Fine Vision XDシリーズのレコーダは、従来のCCTV(Closed Circuit Television System)のレコーダ機能を搭載しながら、コンパクトな筐(きょう)体とし、アナログカメラと高画質のネットワークカメラを、自由な組み合わせで同時に接続できる。例えば、従来の画質でも十分な場所にはアナログカメラを用い、店舗レジなど高画質で撮影したい場所にはピンポイントでメガピクセルカメラを用いるなど、撮影場所に応じた自由な選択が可能である。したがって、既設のアナログカメラを生かしながら、ネットワークカメラを順次導入していくことができるため、ネットワークカメラの導入をしやすくするシステムと言える。

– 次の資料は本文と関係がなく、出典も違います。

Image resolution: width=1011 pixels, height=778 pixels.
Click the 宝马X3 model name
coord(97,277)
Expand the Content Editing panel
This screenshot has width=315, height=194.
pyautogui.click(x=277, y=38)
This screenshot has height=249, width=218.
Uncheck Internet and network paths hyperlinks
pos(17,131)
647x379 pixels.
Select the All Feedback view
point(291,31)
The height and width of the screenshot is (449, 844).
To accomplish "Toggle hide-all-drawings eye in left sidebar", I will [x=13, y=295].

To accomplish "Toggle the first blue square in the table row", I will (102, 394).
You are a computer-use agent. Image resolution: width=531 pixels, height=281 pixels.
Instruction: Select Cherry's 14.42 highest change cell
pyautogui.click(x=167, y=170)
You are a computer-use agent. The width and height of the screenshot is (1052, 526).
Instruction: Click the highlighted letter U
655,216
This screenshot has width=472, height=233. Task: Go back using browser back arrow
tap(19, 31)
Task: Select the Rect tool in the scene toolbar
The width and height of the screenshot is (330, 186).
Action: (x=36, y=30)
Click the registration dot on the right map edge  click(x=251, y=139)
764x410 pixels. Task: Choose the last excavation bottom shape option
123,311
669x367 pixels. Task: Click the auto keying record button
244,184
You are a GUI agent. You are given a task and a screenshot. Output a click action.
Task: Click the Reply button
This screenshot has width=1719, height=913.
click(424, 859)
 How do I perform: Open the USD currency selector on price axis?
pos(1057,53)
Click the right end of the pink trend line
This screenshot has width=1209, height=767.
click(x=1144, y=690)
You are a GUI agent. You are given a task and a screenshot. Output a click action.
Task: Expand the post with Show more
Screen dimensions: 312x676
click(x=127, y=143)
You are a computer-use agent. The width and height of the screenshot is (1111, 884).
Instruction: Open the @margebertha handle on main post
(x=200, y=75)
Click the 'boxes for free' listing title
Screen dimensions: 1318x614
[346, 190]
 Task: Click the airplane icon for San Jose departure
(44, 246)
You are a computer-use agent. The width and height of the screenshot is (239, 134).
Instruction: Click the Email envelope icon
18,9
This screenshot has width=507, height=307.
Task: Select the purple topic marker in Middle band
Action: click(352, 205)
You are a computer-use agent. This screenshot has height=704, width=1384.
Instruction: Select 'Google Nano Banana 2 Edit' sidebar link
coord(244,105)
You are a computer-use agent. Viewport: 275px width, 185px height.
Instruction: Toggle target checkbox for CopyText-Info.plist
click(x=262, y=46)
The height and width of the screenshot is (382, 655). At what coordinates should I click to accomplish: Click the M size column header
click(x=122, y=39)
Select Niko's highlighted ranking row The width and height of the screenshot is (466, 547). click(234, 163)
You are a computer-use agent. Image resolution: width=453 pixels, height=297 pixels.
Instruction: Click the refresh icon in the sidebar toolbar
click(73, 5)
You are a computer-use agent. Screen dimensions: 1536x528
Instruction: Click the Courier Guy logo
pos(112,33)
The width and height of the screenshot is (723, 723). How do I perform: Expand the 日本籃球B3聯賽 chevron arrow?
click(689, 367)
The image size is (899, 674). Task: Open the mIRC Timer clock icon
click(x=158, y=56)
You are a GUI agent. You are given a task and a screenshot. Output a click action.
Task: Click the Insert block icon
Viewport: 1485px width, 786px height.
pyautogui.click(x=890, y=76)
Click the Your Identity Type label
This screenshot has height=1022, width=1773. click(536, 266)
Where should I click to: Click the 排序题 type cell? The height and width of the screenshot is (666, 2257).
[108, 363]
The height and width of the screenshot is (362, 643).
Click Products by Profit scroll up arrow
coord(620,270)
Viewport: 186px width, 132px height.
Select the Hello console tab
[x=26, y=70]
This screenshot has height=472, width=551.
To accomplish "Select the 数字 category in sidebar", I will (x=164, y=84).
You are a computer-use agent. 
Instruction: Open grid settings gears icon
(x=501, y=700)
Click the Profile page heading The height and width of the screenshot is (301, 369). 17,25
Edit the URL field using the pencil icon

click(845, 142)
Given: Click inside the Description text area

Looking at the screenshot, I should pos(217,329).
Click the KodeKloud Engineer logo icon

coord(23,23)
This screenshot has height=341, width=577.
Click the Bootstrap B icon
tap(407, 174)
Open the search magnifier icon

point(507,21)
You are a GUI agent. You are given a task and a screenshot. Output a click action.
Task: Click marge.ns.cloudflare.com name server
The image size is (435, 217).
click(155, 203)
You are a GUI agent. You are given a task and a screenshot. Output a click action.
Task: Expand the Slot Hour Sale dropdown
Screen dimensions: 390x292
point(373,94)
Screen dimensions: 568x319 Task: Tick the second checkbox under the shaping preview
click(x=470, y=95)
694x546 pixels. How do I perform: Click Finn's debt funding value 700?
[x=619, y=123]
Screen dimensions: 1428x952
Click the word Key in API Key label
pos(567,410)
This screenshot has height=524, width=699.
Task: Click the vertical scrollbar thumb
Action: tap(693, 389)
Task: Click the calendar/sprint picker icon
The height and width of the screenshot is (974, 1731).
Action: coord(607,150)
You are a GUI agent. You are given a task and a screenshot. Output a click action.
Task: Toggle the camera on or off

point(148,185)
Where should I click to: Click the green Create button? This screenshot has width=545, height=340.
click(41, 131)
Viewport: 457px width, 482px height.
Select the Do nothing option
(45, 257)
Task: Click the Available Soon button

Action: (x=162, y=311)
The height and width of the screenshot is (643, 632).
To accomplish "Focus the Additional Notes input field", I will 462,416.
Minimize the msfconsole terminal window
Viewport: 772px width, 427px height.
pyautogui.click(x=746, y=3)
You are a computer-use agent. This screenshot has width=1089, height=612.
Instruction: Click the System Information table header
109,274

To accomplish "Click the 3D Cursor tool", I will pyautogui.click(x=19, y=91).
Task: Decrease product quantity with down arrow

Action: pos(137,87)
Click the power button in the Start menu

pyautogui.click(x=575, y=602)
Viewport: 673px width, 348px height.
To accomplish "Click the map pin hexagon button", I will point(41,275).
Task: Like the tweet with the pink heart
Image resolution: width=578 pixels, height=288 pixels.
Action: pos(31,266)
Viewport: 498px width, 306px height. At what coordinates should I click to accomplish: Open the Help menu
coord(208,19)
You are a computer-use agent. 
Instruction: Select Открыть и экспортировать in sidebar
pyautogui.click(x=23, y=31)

ネットワーク型監視システムには、数多くのIPカメラ、画像エンコーダ、NDR(Network Digital Recorder)、操作用PC、画像デコーダ、モニタ、警戒センサーなど、各種のネットワーク機器が接続され、これらを統合管理するVMS(Video Management Software)が監視システム全体の操作性、信頼性などに大きな影響を与える。日立グループは、これまでに蓄積してきたシステム構築のノウハウを生かし、数台の規模から1,000台にも上る大規模のネットワーク機器を統合管理できる「VMnex(Video Managementfor next stage)」を開発した。
日立グループのネットワーク監視カメラシステム「ISnex(Intelligent Surveillance for next stage)」で採用した高能率なH.264、MPEG-4(Moving Picture ExpertsGroup phase 4)、JPEG(Joint Photographic ExpertsGroup)などの多様な画像符号化に対応したカメラ選択表示、操作権管理、録画管理、センサー連動制御、障害管理、地図やアイコンの設定など、VMnexを利用することで、監視システムを簡単に、かつ多彩に運用できるという特徴がある(表2、図7参照)。
広域ネットワーク型監視システムのデモンストレーションシステムを図9に示す。このシステムは、2009年6月にNPO(Non-profi t Organization)法人産学連携推進機構内「秋葉原先端技術実証フィールド推進協議会」から発表された「類似画像検索技術による防犯支援」実証プロジェクトにおいて、実際の店舗内で稼動実験を行った際のものである。合計100台のカメラを構内に設置し、ネットワークに接続して、集中監視を可能とした。